The effects of staged intra-articular injection of cultured autologous mesenchymal stromal cells on the repair of damaged cartilage: a pilot study in caprine model

Introduction

Treatment of chondral injuries remains a major issue despite the many advances made in cartilage repair techniques. Although it has been postulated that the use of marrow stimulation in combination with cell-based therapy may provide superior outcome, this has yet to be demonstrated.
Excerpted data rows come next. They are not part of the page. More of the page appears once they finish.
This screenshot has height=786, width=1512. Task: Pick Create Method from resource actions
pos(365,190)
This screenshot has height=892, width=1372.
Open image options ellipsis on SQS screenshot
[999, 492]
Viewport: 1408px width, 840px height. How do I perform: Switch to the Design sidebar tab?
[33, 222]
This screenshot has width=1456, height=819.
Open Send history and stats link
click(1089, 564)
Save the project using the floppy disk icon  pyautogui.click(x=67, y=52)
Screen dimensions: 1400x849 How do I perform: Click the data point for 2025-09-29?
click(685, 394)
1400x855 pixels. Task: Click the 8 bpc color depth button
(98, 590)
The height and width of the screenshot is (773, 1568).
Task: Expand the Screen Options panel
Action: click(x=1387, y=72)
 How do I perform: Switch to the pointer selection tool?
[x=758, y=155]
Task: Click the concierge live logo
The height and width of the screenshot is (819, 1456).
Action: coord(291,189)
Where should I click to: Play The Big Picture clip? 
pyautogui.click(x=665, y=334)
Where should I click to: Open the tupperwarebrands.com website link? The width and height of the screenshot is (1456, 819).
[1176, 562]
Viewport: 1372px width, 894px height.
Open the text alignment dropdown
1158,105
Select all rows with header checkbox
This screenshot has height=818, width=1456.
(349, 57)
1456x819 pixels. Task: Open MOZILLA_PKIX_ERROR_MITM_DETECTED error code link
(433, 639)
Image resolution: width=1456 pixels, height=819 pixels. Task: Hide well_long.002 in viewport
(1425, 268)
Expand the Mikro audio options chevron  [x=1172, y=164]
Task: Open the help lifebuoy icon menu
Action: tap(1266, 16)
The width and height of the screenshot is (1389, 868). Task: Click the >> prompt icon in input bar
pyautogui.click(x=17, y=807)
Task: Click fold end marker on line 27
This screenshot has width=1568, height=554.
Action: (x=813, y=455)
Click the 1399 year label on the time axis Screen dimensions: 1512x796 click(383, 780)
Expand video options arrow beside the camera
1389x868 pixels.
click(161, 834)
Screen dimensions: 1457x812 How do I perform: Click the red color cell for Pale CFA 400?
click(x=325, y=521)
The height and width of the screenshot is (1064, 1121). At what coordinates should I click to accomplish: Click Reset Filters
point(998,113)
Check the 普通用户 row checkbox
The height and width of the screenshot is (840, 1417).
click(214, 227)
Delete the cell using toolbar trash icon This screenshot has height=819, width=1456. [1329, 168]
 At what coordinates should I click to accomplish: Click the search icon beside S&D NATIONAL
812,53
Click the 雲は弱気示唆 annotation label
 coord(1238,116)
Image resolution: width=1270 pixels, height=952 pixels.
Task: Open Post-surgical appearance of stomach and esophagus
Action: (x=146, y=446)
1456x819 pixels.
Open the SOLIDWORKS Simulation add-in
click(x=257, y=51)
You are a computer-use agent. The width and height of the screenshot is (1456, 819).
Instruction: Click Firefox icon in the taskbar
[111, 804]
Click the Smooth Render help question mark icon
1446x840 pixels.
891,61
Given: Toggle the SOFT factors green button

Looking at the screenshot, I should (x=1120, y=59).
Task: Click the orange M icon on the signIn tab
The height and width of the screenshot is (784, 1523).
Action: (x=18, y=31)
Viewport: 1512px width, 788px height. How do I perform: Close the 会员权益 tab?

A pilot study was thus conducted to determine if bone marrow derived mesenchymal stromal cells (BM-MSCs) have modulatory effects on the repair outcomes of bone marrow stimulation (BMS) techniques.

Methods

Two full-thickness chondral 5 mm diameter defects were created in tandem on the medial condyle of left stifle joints of 18 Boer caprine (N = 18). Goats were then divided equally into three groups. Simultaneously, bone marrow aspirates were taken from the iliac crests from the goats in Group 1 and were sent for BM-MSC isolation and expansion in vitro. Six weeks later, BMS surgery, which involves subchondral drilling at the defect sites, was performed. After two weeks, the knees in Group 1 were given autologous intra-articular BM-MSCs (N = 6). In Group 2, although BMS was performed there were no supplementations provided. In Group 3, no intervention was administered. The caprines were sacrificed after six months. Repairs were evaluated using macroscopic assessment through the International Cartilage Repair Society (ICRS) scoring, histologic grading by O’Driscoll score, biochemical assays for glycosaminoglycans (GAGs) and gene expressions for aggrecan, collagen II and Sox9.

Results

Histological and immunohistochemical analyses demonstrated hyaline-like cartilage regeneration in the transplanted sites particularly in Group 1. In contrast, tissues in Groups 2 and 3 demonstrated mainly fibrocartilage. The highest ICRS and O’Driscoll scorings was also observed in Group 1, while the lowest score was seen in Group 3. Similarly, the total GAG/total protein as well as chondrogenic gene levels were expressed in the same order, that is highest in Group 1 while the lowest in Group three. Significant differences between these 3 groups were observed (P <0.05).

Conclusions

This study suggests that supplementing intra-articular injections of BM-MSCs following BMS knee surgery provides superior cartilage repair outcomes.